Like Buffett, he invests in wide-ranging businesses and looks for undervalued but well-run investments.

Says his former deputy, King: “He knows legal and accounting principles, and applies them correctly. His greatest business so far is Jetro in the US; it’s hugely successful. He doesn’t want to list any of his companies. He built all his companies with his own money and he’s very private and wants to have control of his businesses at all times.”

He is also a classic philanthropist who applies the same energy and ingenuity to his social causes as his business. And the impact of his philanthropy could be just as powerful as his business.

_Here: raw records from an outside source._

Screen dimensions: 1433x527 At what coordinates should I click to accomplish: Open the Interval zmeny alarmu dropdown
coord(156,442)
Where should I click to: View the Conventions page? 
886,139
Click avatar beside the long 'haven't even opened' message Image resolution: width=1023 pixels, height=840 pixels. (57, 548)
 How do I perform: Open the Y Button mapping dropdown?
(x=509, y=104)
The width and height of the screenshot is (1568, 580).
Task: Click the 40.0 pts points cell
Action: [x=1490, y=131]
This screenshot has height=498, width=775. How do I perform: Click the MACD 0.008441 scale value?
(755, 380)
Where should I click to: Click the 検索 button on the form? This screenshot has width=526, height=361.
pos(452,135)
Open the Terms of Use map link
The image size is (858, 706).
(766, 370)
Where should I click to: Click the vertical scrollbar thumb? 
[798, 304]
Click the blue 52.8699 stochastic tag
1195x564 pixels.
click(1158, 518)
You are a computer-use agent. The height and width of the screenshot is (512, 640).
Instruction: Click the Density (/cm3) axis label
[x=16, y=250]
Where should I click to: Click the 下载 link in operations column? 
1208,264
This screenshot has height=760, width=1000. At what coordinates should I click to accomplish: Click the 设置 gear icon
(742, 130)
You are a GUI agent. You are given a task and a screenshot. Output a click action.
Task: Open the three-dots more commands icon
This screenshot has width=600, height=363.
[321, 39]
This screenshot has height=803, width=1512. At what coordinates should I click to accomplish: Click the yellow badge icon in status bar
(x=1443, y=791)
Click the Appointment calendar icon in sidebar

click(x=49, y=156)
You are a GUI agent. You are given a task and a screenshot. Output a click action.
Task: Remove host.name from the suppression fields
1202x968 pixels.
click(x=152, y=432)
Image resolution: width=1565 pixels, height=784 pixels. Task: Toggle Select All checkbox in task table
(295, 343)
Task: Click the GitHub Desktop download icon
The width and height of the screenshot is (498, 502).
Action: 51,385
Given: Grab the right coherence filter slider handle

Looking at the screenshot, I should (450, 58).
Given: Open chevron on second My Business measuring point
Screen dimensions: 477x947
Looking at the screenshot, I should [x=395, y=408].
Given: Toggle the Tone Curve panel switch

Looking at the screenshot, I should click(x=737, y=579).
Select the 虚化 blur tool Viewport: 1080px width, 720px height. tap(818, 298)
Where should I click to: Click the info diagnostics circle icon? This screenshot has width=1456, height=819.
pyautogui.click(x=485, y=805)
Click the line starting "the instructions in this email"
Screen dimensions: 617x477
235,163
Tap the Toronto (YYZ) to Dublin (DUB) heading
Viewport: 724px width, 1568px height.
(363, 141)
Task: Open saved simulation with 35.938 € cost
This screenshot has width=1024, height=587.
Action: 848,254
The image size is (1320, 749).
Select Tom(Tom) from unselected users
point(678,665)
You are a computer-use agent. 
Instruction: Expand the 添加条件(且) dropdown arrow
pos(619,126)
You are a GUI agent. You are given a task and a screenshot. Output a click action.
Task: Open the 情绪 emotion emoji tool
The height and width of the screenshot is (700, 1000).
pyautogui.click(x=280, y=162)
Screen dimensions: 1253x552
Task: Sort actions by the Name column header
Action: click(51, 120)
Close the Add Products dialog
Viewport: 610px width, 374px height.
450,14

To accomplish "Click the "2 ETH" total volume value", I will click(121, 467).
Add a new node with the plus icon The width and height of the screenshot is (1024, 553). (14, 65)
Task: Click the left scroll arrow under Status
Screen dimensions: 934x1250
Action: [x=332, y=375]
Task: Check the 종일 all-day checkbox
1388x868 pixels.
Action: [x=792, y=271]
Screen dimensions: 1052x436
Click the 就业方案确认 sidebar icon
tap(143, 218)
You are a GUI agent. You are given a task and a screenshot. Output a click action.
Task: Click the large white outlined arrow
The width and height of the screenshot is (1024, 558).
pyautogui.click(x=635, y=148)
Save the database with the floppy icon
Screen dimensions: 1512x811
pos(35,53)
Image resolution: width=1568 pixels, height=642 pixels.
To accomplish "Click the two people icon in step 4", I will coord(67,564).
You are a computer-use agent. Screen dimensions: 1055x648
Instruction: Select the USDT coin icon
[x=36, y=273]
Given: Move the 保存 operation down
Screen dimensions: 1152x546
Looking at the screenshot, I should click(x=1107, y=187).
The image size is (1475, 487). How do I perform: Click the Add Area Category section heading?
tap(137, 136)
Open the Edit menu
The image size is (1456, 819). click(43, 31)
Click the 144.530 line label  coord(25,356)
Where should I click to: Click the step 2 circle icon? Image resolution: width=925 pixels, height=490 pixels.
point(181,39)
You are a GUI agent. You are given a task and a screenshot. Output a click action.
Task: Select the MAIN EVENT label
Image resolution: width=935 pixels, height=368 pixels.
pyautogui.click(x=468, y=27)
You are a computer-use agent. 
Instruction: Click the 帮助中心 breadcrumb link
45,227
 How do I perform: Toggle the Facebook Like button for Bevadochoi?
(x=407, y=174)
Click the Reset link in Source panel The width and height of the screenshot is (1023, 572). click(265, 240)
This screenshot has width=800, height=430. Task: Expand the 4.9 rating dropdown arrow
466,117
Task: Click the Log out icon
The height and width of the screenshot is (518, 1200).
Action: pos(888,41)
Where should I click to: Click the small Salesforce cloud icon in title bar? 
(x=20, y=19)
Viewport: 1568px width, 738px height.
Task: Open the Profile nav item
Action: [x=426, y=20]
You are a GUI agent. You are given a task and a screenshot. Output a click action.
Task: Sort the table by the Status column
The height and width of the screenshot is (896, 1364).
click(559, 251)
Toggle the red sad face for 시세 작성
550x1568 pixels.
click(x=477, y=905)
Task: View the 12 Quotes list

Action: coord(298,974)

His seed fund, Inhlanyelo in Swaziland, has financed 5500 successful small businesses. Standard Bank is applying the model in SA to finance many more emerging entrepreneurs. Kirsh is so convinced of the enormous economic power of social entrepreneurship that he and his wife, Frances, plan to dedicate their time to expanding the seed fund beyond SA and Swaziland.

He has gone back to Buffett and asked for 100m to help start a 1bn seed fund, which “will transform Africa”.

But Kirsh is 78 and what will happen to his empire? None of his children is involved. Kirsh is fine-tuning a new top structure, and his good friend, former Lloyds and Natwest CEO Ron Sandler, has agreed to be his informal deputy “for continuity if anything happens to me”.

So the empire, owned ultimately by two trusts — in which the Kirsh children are involved — will continue for the foreseeable future, ending rumours that Kirsh intends to eventually sell out.